Elles sont des milliers, invisibles, indispensables, et pourtant réduites au silence. Employées de maison, bonnes d’enfants, femmes de ménage. Ces « géantes invisibles » comme on les surnomme, portent sur leurs épaules une part essentielle de l’économie sénégalaise. Mais à quel prix ?
A l’aube, elles quittent les quartiers périphériques de Dakar, empruntent des transports bondés et rejoignent des domiciles où elles passent parfois plus de douze heures par jour, à nettoyer, cuisiner, laver, repasser, garder des enfants ou assister des personnes âgées.

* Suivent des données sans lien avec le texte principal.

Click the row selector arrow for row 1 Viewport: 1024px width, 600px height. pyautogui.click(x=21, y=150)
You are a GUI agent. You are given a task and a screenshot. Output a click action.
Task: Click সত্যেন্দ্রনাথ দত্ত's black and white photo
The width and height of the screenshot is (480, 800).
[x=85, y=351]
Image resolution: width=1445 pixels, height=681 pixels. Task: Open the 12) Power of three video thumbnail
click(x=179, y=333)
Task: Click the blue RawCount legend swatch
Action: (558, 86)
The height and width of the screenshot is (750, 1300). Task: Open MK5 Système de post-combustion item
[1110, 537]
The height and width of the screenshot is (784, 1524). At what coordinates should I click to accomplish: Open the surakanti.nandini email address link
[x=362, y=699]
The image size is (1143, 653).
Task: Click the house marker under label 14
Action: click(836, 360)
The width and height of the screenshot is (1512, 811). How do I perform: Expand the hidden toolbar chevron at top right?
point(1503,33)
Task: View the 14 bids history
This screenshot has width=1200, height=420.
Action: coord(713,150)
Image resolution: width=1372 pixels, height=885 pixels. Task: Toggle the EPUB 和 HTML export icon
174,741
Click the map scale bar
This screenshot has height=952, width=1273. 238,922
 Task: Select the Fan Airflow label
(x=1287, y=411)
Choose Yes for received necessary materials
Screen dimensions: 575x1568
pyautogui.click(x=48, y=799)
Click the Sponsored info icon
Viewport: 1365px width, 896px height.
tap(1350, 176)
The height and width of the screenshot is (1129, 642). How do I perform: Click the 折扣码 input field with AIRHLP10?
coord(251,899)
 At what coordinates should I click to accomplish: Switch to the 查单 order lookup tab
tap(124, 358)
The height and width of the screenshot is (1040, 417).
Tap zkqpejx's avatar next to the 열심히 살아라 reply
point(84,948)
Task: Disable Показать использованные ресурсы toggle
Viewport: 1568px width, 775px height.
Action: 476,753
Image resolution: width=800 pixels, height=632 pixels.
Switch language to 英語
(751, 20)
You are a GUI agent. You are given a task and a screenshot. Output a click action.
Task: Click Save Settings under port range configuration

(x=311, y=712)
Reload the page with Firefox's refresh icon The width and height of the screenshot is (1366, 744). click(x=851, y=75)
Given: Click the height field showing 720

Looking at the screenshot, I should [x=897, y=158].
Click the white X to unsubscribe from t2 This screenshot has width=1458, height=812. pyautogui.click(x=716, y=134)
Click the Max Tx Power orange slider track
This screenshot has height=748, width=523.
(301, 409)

Employées de maison, nounous ou femmes de ménage, elles constituent une main d’œuvre aussi essentielle qu’invisible.
Dans la capitale, des milliers de travailleuses domestiques assurent dans l’ombre, une part considérable de l’équilibre social et économique des ménages, tout en demeurant exclues des protections les plus élémentaires. Sans contrat formel. Sans couverture sociale, sans congés payés et souvent sans horaires fixes, ces femmes perçoivent des rémunérations oscillant entre 20 000 et 50 000 FCFA par mois, lorsqu’elles sont effectivement payées. Certaines voient même leur travail rétribué par le simple « gîte et couvert », dans une forme de dépendance qui confine parfois à l’exploitation.
Derrière les murs des villas et des appartements dakarois se déploie ainsi un univers professionnel largement informel, que les statistiques officielles peinent encore à mesurer et que le débat public aborde rarement.
Selon une enquête nationale sur l’emploi menée par l’Agence Nationale de la Statistique et de la Démographie), le travail domestique est exercé à plus de 80 % par des femmes, le plus souvent jeunes, originaires des régions intérieures ou de pays voisins. Mais les données disponibles demeurent fragmentaires. Tandis que l’Organisation internationale du travail (OIT) estimait à environ 200 000 le nombre de travailleuses domestiques au Sénégal en 2015, plusieurs chercheurs considèrent qu’à elles seules, les quelque 630 000 concessions et ménages de la région de Dakar pourraient employer entre 300 000 et 400 000 domestiques. « On ne sait pas combien elles sont, ni à Dakar, ni au Sénégal, ni en Afrique de l’Ouest », alerte une chercheuse lors d’un récent atelier sur le sujet le 7 mai 2026.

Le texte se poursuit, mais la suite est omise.